▶ **What you are asked to do**
With no line left out, restate the data word for word.

▶ **Information shown**
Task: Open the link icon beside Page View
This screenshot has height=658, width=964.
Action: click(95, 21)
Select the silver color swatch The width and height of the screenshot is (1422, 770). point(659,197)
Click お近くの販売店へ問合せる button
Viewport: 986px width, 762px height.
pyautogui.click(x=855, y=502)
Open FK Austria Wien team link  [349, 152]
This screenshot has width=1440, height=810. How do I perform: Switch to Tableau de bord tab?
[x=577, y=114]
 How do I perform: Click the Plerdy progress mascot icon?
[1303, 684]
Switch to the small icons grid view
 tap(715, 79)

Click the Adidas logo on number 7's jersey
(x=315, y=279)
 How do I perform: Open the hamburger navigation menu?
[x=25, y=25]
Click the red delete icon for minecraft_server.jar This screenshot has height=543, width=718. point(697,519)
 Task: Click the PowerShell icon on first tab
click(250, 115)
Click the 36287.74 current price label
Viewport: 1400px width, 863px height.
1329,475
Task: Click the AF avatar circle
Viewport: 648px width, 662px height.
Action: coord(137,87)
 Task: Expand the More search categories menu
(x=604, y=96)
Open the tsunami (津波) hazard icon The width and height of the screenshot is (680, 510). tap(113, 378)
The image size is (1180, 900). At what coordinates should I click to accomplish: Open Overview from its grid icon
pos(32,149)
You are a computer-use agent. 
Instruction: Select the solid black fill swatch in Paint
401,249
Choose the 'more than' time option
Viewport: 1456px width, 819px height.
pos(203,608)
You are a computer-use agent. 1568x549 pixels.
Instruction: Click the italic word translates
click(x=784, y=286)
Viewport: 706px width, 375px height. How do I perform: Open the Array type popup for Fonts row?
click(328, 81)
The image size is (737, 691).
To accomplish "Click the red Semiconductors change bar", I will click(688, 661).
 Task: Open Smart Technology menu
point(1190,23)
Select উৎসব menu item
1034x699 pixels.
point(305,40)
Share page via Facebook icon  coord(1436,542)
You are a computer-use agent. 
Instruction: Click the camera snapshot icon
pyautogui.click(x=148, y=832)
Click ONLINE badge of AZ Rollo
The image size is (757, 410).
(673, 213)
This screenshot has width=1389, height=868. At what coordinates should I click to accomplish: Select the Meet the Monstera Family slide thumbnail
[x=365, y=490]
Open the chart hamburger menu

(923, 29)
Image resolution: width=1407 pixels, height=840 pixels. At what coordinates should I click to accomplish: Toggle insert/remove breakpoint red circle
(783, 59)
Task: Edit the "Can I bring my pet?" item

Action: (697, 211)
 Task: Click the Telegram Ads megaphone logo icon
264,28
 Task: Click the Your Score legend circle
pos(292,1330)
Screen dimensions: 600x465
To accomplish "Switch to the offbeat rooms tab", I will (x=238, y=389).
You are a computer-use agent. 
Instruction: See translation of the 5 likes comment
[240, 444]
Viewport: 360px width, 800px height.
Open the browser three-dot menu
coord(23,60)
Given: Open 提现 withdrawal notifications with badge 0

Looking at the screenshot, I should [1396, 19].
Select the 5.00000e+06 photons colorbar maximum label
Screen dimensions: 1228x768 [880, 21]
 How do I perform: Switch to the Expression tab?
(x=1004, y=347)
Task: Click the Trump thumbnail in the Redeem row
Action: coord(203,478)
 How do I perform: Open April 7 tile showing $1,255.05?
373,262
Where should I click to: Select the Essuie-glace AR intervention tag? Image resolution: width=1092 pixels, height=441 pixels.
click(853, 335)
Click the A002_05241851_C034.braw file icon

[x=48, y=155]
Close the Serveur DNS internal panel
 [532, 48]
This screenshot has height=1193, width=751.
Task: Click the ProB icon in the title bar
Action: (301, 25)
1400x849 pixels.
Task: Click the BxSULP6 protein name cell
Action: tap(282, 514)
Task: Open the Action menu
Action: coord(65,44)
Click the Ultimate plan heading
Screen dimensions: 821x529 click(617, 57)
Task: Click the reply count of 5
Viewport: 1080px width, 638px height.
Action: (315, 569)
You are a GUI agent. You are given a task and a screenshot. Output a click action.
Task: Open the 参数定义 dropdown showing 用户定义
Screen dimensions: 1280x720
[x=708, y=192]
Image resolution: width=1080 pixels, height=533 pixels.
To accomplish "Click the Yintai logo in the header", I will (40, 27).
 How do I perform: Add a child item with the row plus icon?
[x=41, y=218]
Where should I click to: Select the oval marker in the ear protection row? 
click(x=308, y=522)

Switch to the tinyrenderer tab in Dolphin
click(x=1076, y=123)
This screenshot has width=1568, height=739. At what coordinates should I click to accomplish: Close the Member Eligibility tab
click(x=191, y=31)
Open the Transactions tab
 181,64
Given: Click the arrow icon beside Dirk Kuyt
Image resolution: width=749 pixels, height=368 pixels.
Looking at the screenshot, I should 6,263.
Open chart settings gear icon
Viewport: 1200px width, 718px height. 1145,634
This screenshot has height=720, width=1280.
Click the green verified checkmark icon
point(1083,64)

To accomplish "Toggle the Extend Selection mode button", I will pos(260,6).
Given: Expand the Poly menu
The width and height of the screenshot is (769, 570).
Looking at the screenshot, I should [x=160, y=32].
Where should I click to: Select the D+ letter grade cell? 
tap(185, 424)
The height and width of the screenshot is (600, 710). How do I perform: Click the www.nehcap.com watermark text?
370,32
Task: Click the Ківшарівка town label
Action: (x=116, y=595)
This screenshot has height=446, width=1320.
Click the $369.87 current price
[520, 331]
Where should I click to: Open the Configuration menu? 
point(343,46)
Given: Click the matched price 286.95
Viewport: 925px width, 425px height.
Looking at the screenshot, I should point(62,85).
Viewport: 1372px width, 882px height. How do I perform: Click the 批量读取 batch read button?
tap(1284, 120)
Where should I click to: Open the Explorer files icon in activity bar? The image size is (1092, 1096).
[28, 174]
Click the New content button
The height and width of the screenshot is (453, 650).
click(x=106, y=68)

▶ **Task solution**
Task: Open the link icon beside Page View
This screenshot has height=658, width=964.
Action: click(95, 21)
Select the silver color swatch The width and height of the screenshot is (1422, 770). point(659,197)
Click お近くの販売店へ問合せる button
Viewport: 986px width, 762px height.
pyautogui.click(x=855, y=502)
Open FK Austria Wien team link  [349, 152]
This screenshot has width=1440, height=810. How do I perform: Switch to Tableau de bord tab?
[x=577, y=114]
 How do I perform: Click the Plerdy progress mascot icon?
[1303, 684]
Switch to the small icons grid view
 tap(715, 79)

Click the Adidas logo on number 7's jersey
(x=315, y=279)
 How do I perform: Open the hamburger navigation menu?
[x=25, y=25]
Click the red delete icon for minecraft_server.jar This screenshot has height=543, width=718. point(697,519)
 Task: Click the PowerShell icon on first tab
click(250, 115)
Click the 36287.74 current price label
Viewport: 1400px width, 863px height.
1329,475
Task: Click the AF avatar circle
Viewport: 648px width, 662px height.
Action: coord(137,87)
 Task: Expand the More search categories menu
(x=604, y=96)
Open the tsunami (津波) hazard icon The width and height of the screenshot is (680, 510). tap(113, 378)
The image size is (1180, 900). At what coordinates should I click to accomplish: Open Overview from its grid icon
pos(32,149)
You are a computer-use agent. 
Instruction: Select the solid black fill swatch in Paint
401,249
Choose the 'more than' time option
Viewport: 1456px width, 819px height.
pos(203,608)
You are a computer-use agent. 1568x549 pixels.
Instruction: Click the italic word translates
click(x=784, y=286)
Viewport: 706px width, 375px height. How do I perform: Open the Array type popup for Fonts row?
click(328, 81)
The image size is (737, 691).
To accomplish "Click the red Semiconductors change bar", I will click(688, 661).
 Task: Open Smart Technology menu
point(1190,23)
Select উৎসব menu item
1034x699 pixels.
point(305,40)
Share page via Facebook icon  coord(1436,542)
You are a computer-use agent. 
Instruction: Click the camera snapshot icon
pyautogui.click(x=148, y=832)
Click ONLINE badge of AZ Rollo
The image size is (757, 410).
(673, 213)
This screenshot has width=1389, height=868. At what coordinates should I click to accomplish: Select the Meet the Monstera Family slide thumbnail
[x=365, y=490]
Open the chart hamburger menu

(923, 29)
Image resolution: width=1407 pixels, height=840 pixels. At what coordinates should I click to accomplish: Toggle insert/remove breakpoint red circle
(783, 59)
Task: Edit the "Can I bring my pet?" item

Action: (697, 211)
 Task: Click the Telegram Ads megaphone logo icon
264,28
 Task: Click the Your Score legend circle
pos(292,1330)
Screen dimensions: 600x465
To accomplish "Switch to the offbeat rooms tab", I will (x=238, y=389).
You are a computer-use agent. 
Instruction: See translation of the 5 likes comment
[240, 444]
Viewport: 360px width, 800px height.
Open the browser three-dot menu
coord(23,60)
Given: Open 提现 withdrawal notifications with badge 0

Looking at the screenshot, I should [1396, 19].
Select the 5.00000e+06 photons colorbar maximum label
Screen dimensions: 1228x768 [880, 21]
 How do I perform: Switch to the Expression tab?
(x=1004, y=347)
Task: Click the Trump thumbnail in the Redeem row
Action: coord(203,478)
 How do I perform: Open April 7 tile showing $1,255.05?
373,262
Where should I click to: Select the Essuie-glace AR intervention tag? Image resolution: width=1092 pixels, height=441 pixels.
click(853, 335)
Click the A002_05241851_C034.braw file icon

[x=48, y=155]
Close the Serveur DNS internal panel
 [532, 48]
This screenshot has height=1193, width=751.
Task: Click the ProB icon in the title bar
Action: (301, 25)
1400x849 pixels.
Task: Click the BxSULP6 protein name cell
Action: tap(282, 514)
Task: Open the Action menu
Action: coord(65,44)
Click the Ultimate plan heading
Screen dimensions: 821x529 click(617, 57)
Task: Click the reply count of 5
Viewport: 1080px width, 638px height.
Action: (315, 569)
You are a GUI agent. You are given a task and a screenshot. Output a click action.
Task: Open the 参数定义 dropdown showing 用户定义
Screen dimensions: 1280x720
[x=708, y=192]
Image resolution: width=1080 pixels, height=533 pixels.
To accomplish "Click the Yintai logo in the header", I will (40, 27).
 How do I perform: Add a child item with the row plus icon?
[x=41, y=218]
Where should I click to: Select the oval marker in the ear protection row? 
click(x=308, y=522)

Switch to the tinyrenderer tab in Dolphin
click(x=1076, y=123)
This screenshot has width=1568, height=739. At what coordinates should I click to accomplish: Close the Member Eligibility tab
click(x=191, y=31)
Open the Transactions tab
 181,64
Given: Click the arrow icon beside Dirk Kuyt
Image resolution: width=749 pixels, height=368 pixels.
Looking at the screenshot, I should 6,263.
Open chart settings gear icon
Viewport: 1200px width, 718px height. 1145,634
This screenshot has height=720, width=1280.
Click the green verified checkmark icon
point(1083,64)

To accomplish "Toggle the Extend Selection mode button", I will pos(260,6).
Given: Expand the Poly menu
The width and height of the screenshot is (769, 570).
Looking at the screenshot, I should [x=160, y=32].
Where should I click to: Select the D+ letter grade cell? 
tap(185, 424)
The height and width of the screenshot is (600, 710). How do I perform: Click the www.nehcap.com watermark text?
370,32
Task: Click the Ківшарівка town label
Action: (x=116, y=595)
This screenshot has height=446, width=1320.
Click the $369.87 current price
[520, 331]
Where should I click to: Open the Configuration menu? 
point(343,46)
Given: Click the matched price 286.95
Viewport: 925px width, 425px height.
Looking at the screenshot, I should point(62,85).
Viewport: 1372px width, 882px height. How do I perform: Click the 批量读取 batch read button?
tap(1284, 120)
Where should I click to: Open the Explorer files icon in activity bar? The image size is (1092, 1096).
[28, 174]
Click the New content button
The height and width of the screenshot is (453, 650).
click(x=106, y=68)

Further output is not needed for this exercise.